TASK REQUIREMENTS:
1. Repeat word for word the part of the passage below on prospectus drafting that begins at the words "At the same" and stops after "for stock exchanges.".
2. Carry on the piece below about ESEF and capital raising, picking up after its last sentence.

SUPPLIED PASSAGE:

But, I believe we are about to go through a technology driven revolution in prospectus drafting that will ultimately mean we may not even have a prospectus at all. This is not a coordinated effort specifically targeted at ridding the world of the prospectus, but the result of a combination of the way ESEF is changing the way companies report, and the way stock exchanges are looking to improve the attractiveness of capital markets as a source of capital to help drive economic growth. The European Single Electronic Format (ESEF) became law in May 2019, forcing a process of digitisation which, as many have commented, will have a profound effect on company reporting across Europe. However, the implications of ESEF on capital raising in the UK and Europe are equally profound. ESEF means that all listed entities and PIEs from this year will have to file annual reports digitally as inline XBRL filings – allowing not only humans to read them, but also machines. The idea being that the data contained can be used to do much greater analysis and improve business transparency, particularly for investors, pension funds, investment banks etc.

At the same time stock exchanges are looking to improve the attractiveness of public capital markets for SMEs which are the heart of a good economy. The number of SMEs going public to raise capital in the UK and Europe has been falling for over 20 years with key factors being the cost of issuance and ongoing governance. Public capital competes with private capital and as stock exchanges look to improve the competitiveness of public markets they have to look at reducing the cost of capital for companies looking to list – a lower cost of capital and simpler ongoing governance will drive interest in companies listing. The competition for capital is where technology will come into play for stock exchanges.

DATA PROVIDED:
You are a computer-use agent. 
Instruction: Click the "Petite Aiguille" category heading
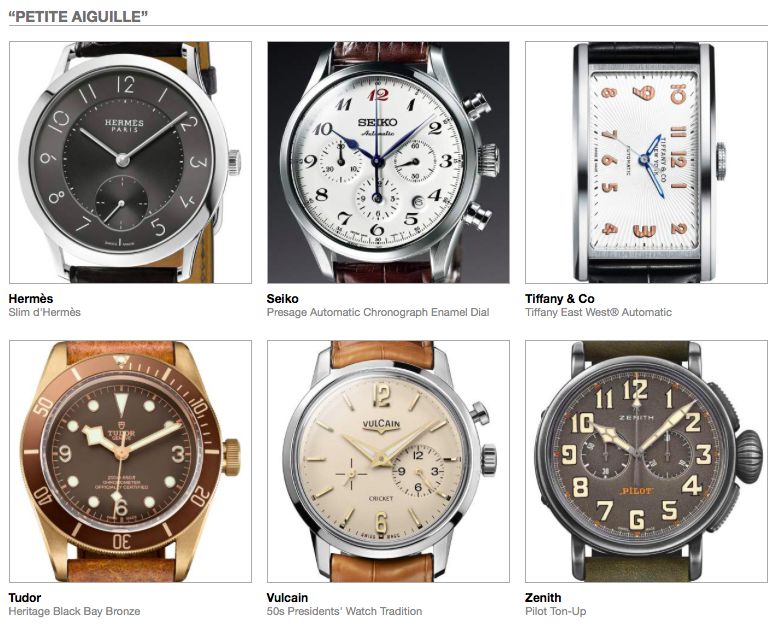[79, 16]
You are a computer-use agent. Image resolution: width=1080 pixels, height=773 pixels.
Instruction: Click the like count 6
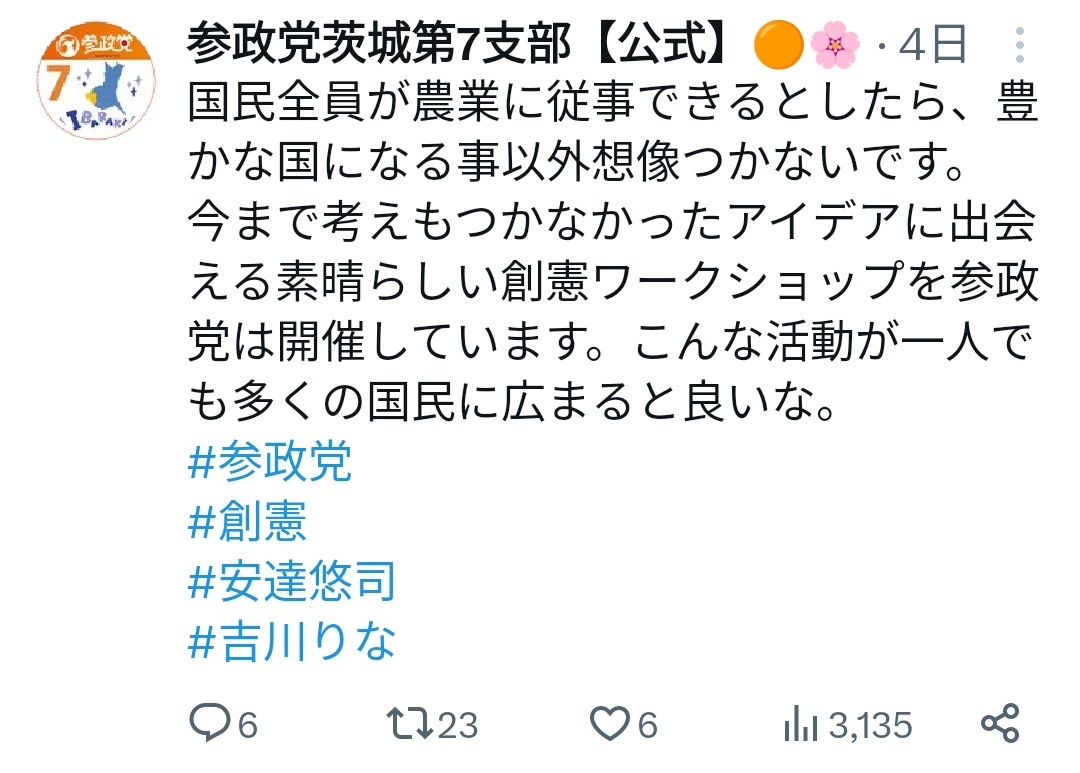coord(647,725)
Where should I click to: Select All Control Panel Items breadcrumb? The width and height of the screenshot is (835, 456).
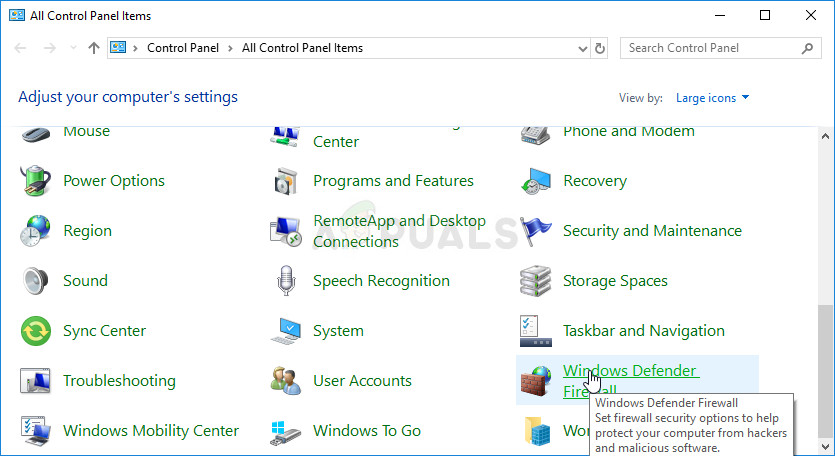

OUTPUTS FOR THE TASKS:
1.
At the same time stock exchanges are looking to improve the attractiveness of public capital markets for SMEs which are the heart of a good economy. The number of SMEs going public to raise capital in the UK and Europe has been falling for over 20 years with key factors being the cost of issuance and ongoing governance. Public capital competes with private capital and as stock exchanges look to improve the competitiveness of public markets they have to look at reducing the cost of capital for companies looking to list – a lower cost of capital and simpler ongoing governance will drive interest in companies listing. The competition for capital is where technology will come into play for stock exchanges.

2.
Stock exchange driven technologies combined with the ongoing reporting required by ESEF will come together and ultimately mean the most efficient prospectus is not one that is documented and presented in the way that it has been for hundreds of years, but one that has been produced in a digital form. The prospectus will be a set of XBRL readable data containing information produced, approved and authorised by the traditional participants. Information that the regulator can review by AI quicker, more efficiently and at lower cost. Information that can be read by the investors’ models in the way that allows them to focus on the parts they are interested in. Information that works with the investors’ tax algorithms. Information allowing comparisons to peers. Information that combines with other data sets in similar XBRL form allowing easier analyst reviews.

So why will we need a prospectus at all? We will need something because investor protection matters. However, the shape and the form of the prospectus as we know it will become obsolete. An authorised data set will be all that is needed. Data that the investors know has been vetted, that has all the required parts as needed by the regulator, that they only get access to once approved.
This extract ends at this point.